> **Set task**
Recast the rows below as a Markdown table with the columns "Number" and "Line", numbering each line in order, leaving out blank lines, and omitting the pictures.

> **Supplied material**
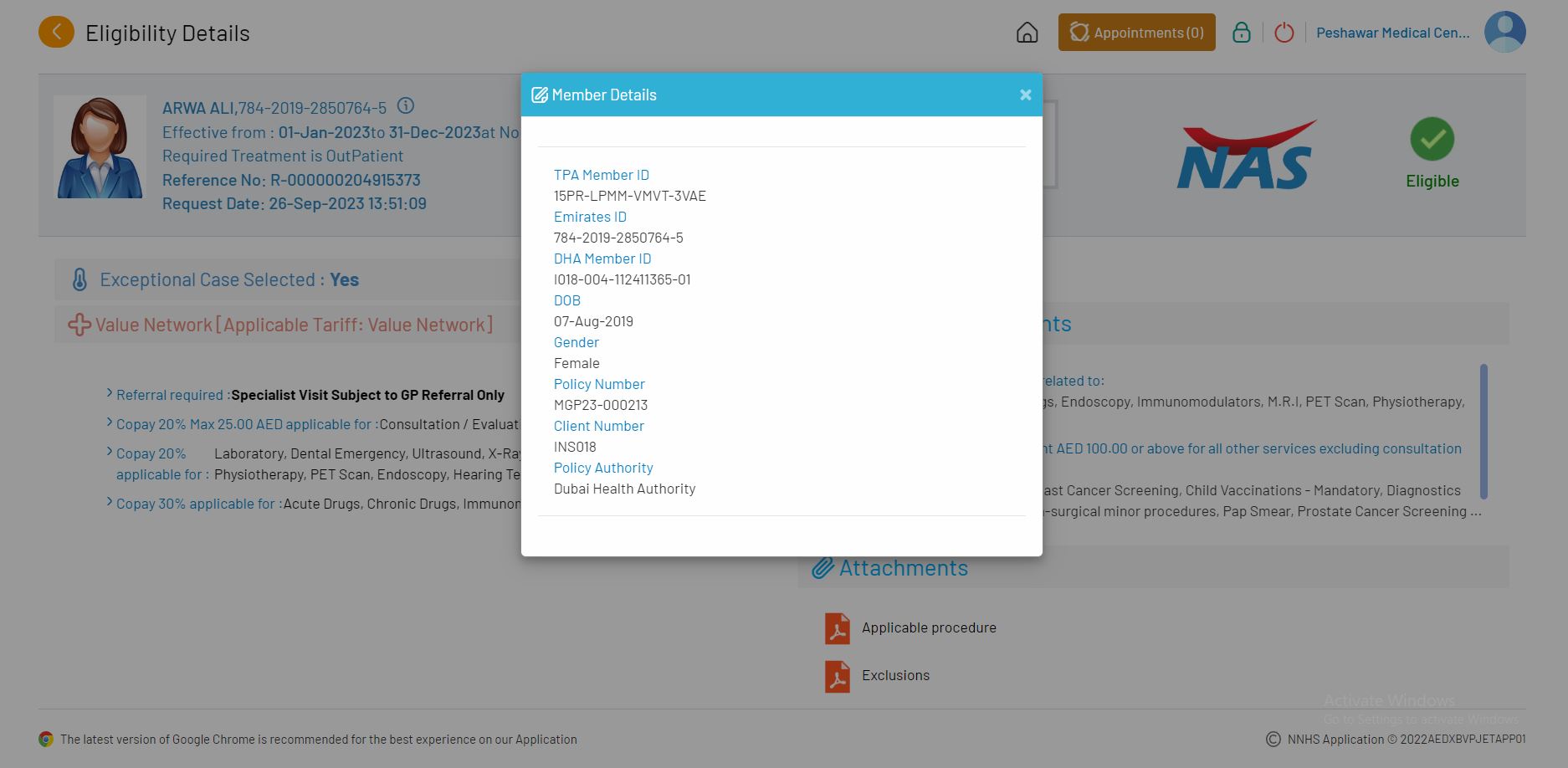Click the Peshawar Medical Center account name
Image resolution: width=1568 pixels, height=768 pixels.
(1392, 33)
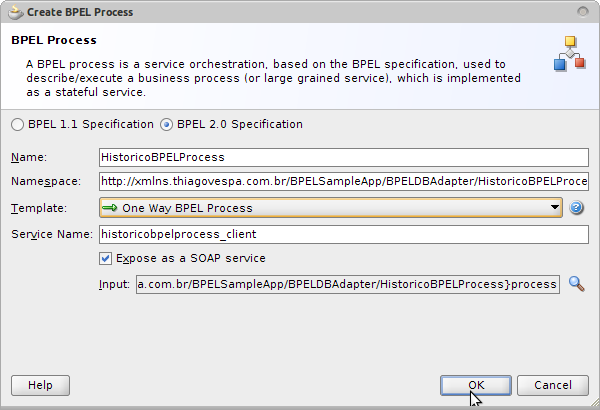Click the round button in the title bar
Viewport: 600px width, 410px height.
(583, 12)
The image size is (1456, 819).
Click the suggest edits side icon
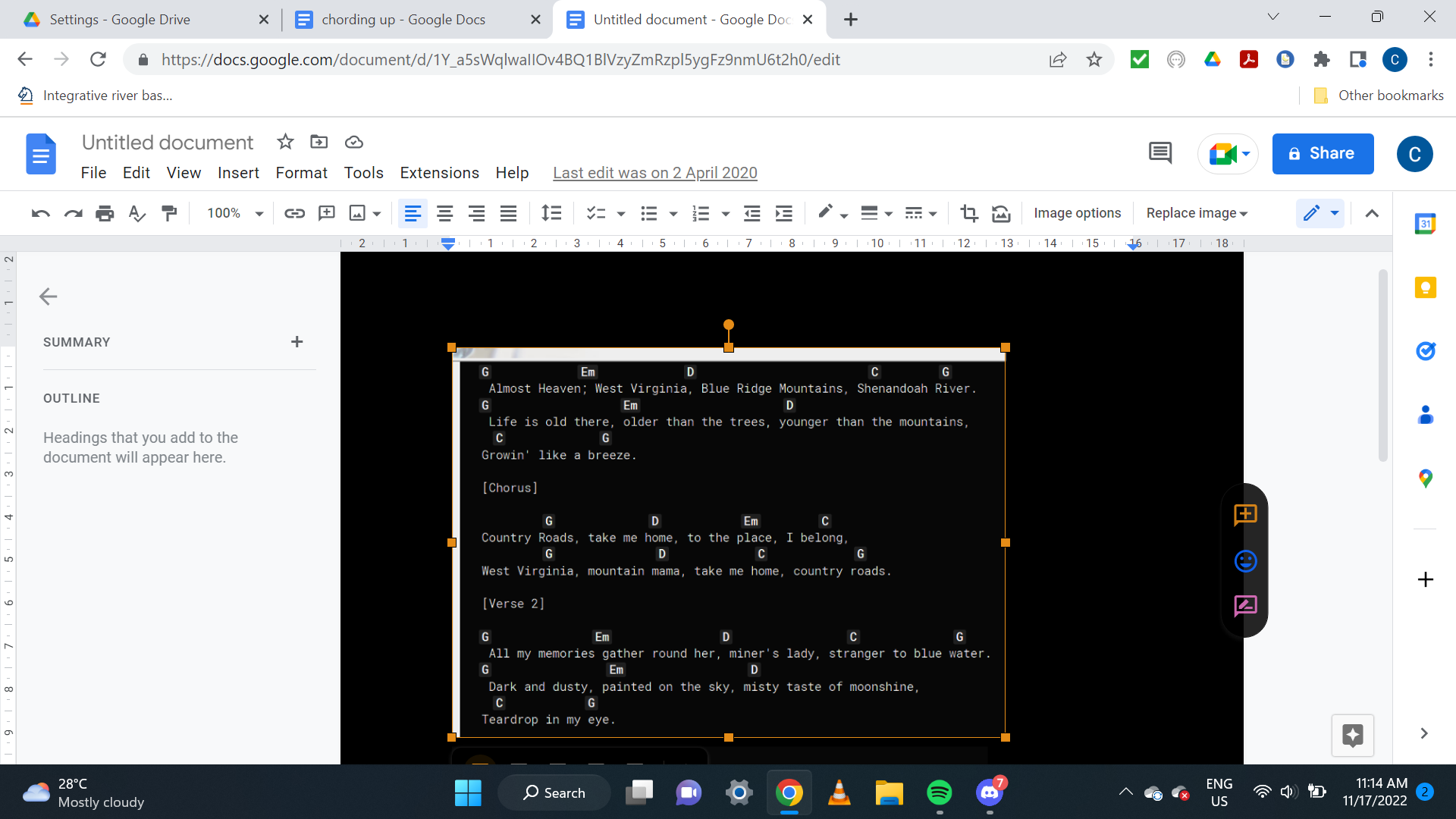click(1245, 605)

> **Task answer**
| Number | Line |
|---|---|
| 1 | Click the Peshawar Medical Center account name |
| 2 | Image resolution: width=1568 pixels, height=768 pixels. |
| 3 | (1392, 33) |
| 4 | Click the round button in the title bar |
| 5 | Viewport: 600px width, 410px height. |
| 6 | (583, 12) |
| 7 | The image size is (1456, 819). |
| 8 | Click the suggest edits side icon |
| 9 | click(1245, 605) |